Cartoons and Calling - What do you think?
Let's take the violence out of the equation for just a moment. Pretend no embassies are burning, and there are no death threats being made to Scandinavians whose only crime is living in a culture where freedom of speech allows insulting editorial cartoons. Forget about the intensity of the response for a moment (though it's a topic worth pondering because it provides insight into both the differences and similarities between fundamentalist movements in Christianity and Islam. Do you remember "The Last Temptation of Christ?" Islamic fundamentalists burn. Christian fundamentalists boycott. - but I digress)

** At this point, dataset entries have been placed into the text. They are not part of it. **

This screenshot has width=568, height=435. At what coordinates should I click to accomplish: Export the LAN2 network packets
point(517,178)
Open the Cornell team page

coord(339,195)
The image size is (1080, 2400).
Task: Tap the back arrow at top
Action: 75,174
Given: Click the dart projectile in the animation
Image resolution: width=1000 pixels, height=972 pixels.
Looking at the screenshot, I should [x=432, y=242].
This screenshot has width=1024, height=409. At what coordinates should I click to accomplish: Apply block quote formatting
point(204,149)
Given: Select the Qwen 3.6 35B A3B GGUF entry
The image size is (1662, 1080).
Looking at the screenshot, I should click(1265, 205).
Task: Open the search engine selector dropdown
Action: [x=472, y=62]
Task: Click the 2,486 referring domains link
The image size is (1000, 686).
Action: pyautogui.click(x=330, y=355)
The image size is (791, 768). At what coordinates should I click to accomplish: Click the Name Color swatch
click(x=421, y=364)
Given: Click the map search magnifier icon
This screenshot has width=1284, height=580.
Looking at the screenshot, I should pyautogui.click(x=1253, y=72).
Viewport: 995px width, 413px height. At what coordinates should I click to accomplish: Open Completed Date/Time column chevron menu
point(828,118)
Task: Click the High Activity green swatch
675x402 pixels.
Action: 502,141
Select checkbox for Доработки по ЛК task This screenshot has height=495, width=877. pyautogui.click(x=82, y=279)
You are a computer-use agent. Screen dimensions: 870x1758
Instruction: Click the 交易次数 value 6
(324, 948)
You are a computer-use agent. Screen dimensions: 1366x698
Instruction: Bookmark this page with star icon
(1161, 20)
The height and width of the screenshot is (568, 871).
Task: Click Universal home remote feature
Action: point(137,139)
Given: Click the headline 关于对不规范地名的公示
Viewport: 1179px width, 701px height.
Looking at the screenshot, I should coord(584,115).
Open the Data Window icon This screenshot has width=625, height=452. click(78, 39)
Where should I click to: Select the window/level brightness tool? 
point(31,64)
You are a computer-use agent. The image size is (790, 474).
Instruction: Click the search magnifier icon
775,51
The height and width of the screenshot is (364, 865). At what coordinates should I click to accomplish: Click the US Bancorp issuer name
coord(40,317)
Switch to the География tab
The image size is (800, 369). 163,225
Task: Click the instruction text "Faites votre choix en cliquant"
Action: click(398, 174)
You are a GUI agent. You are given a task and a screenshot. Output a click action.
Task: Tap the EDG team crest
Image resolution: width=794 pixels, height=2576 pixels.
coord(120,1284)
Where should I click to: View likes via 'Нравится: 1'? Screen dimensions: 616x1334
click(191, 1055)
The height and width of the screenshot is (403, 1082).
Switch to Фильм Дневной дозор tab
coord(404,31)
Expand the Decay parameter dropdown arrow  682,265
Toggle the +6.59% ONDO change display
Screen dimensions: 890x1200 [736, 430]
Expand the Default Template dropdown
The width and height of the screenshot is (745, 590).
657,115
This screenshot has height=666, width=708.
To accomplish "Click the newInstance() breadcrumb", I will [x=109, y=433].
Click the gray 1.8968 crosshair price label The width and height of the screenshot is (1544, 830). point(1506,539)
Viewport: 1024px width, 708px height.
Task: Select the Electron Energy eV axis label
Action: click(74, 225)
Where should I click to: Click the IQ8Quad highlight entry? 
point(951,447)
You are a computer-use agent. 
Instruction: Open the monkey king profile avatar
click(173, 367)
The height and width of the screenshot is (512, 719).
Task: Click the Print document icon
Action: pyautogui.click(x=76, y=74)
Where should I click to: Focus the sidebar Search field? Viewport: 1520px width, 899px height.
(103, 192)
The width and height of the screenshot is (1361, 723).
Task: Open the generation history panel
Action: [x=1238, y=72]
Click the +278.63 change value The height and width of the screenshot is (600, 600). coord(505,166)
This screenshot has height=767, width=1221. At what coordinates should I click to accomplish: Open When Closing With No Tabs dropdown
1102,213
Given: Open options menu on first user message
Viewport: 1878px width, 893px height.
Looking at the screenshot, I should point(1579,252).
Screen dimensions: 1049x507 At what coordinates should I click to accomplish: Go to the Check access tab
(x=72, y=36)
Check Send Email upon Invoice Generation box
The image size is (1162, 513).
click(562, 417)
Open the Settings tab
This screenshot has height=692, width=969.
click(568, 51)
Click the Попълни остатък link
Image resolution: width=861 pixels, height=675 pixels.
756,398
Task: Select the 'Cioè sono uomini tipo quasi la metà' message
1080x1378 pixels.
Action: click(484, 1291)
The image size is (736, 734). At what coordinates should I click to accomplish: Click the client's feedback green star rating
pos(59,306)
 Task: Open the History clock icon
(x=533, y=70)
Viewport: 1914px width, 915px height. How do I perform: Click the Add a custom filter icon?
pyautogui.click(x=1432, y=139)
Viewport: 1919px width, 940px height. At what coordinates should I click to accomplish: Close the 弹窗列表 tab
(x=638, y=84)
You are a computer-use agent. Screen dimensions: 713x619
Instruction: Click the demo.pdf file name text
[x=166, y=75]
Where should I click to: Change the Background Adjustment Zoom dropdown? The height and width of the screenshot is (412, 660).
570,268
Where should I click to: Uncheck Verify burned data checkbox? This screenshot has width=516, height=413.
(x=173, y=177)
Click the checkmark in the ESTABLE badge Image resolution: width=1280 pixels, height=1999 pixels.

My question has more to do with the limits of free speech. Who decides what is free speech and what is a hate crime? And are cultures consistent in their enforcement of their own definition? It's easy to villify the Muslims involved in this situation because we can't relate to their response; but can we relate to their being offended?
Our editorialists mock Pat Robertson. Many Christians understand that. What if it were Billy Graham? What if it were Jesus? I promise you that though bullets wouldn't fly, ink would. And the paper publishing the cartoons would be boycotted, along with the advertisers.
My point is that it's easy to judge Islamic extremism because the violent response is so reprehensible to our culture. But we have our own tools to define the limits of free speech, and when a minority in our country (race, religion, gender orientation) is mocked, there are buckets of ink spilled in the response, and economic grenades launched at the perpetrators and their associates.
So, I'd argue, all cultures have their limits. All people have their limits. What are your limits? I'd argue that Jesus invites us to have few limits when it comes to being personally reviled or slandered, but that we be diligent in preserving the dignity of others, especially those unable to speak for themselves. I wonder though if God Himself falls into the category of 'those unable to speak for themselves'? I don't think so. Jesus' example of entrusting Himself, and His reputation to the Father, who He knew would bring vindication and the revelation of truth in the proper time, seems to be our example. (read the whole passage, especially v21 to the end).
Once we clear away our revulsion over the violence, it's easy to see that all peoples, including Christians, are tempted to lash out in some form when mocked or marginalized. What sets Jesus' ways apart from others is his invitation to love the very ones who mock us, rather than set their embassies on fire or boycott their newspapers and theaters. Love your enemies? Yes, the road is narrow indeed.